Unlike, say, "Fiddler on the Roof" earlier in the season, this isn't a Broadway musical overflowing with plot, emotion or high stakes. Instead, it's an airy show packed with gags that seamlessly flow for two hours from one into the next. And luckily for the Little Theatre, they're pretty funny gags at that.
As an adaptation of the 1975 film comedy classic "Monty Python and the Holy Grail," the show keeps the spirit of that movie's meager plot pretty much intact. Names and origin stories are changed slightly, but the same knights of King Arthur's round table are there, and their quest is unchanged -- to retrieve the Holy Grail on special mandate from God. That one MacGuffin provides all the necessary exposition to launch into a series of absurdist hijinks.
Those absurd jokes played surprisingly well at a Wednesday afternoon premiere to a Central Illinois crowd that may or may not have been well-acquainted with the source material. It was telling that jokes and dialogue culled directly from the film got the same uniformly positive reaction as new jokes threaded into those same scenes. The performers treat them all as one and the same, making it tough to tell where the source material ends and acting license or improvisation begin.

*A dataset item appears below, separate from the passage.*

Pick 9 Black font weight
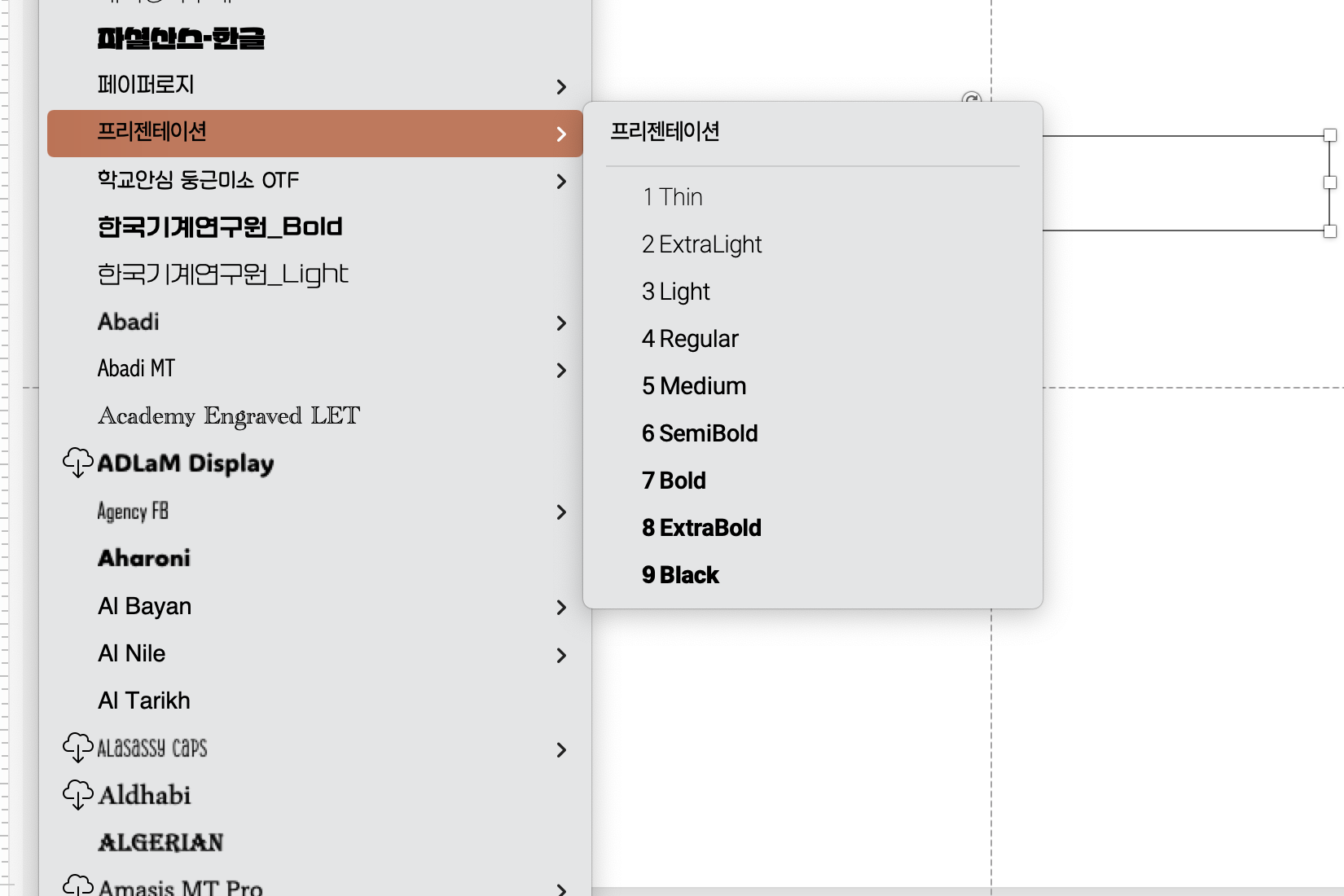 coord(680,575)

In many ways, this end-of-the-season show also serves as a fitting send-off to many summer cast members and returning guests. Visiting actors like Robert Anthony Jones as Arthur and Marc Pera as his servant Patsy have meaty roles that reflect their prominence throughout the season. Sean Zimmerman likewise sticks around after his headlining appearance as Will Rogers, joined by actor/director Karla Shook. It's a veritable who's who of recent Little Theatre talent.
Likewise, a few members of the summer cast get nice spotlight moments as "Spamalot" closes out the season. Jared Titus, who already played a very funny supporting role in "Anything Goes," is great here as the cowardly Sir Robin, who also proves to be an unexpected trove of insight into Broadway musicals. His major song, "You Won't Succeed on Broadway," skewers many other shows, briefly bringing a comedic tone that seems a touch more Mel Brooks than Monty Python.
Also of note are some great costumes and multi-purpose sets that help elevate the show. Each knight has their own distinctive, colorful garb with sigils that illustrate their personalities. Certain bit characters, like the "Knights Who Say Ni," have truly ridiculous outfits that can elicit a laugh before they ever get a single line of dialog. The sets, meanwhile, are simplistic but integral to the limited plot, being rotated and repositioned at will to fit numerous situations. They make the show feel grander than it truly is, a feeling that recurs often.
Ultimately, that's what "Spamalot" at The Little Theatre is really all about -- flashy and showy entertainment that revels in a certain shameless panache.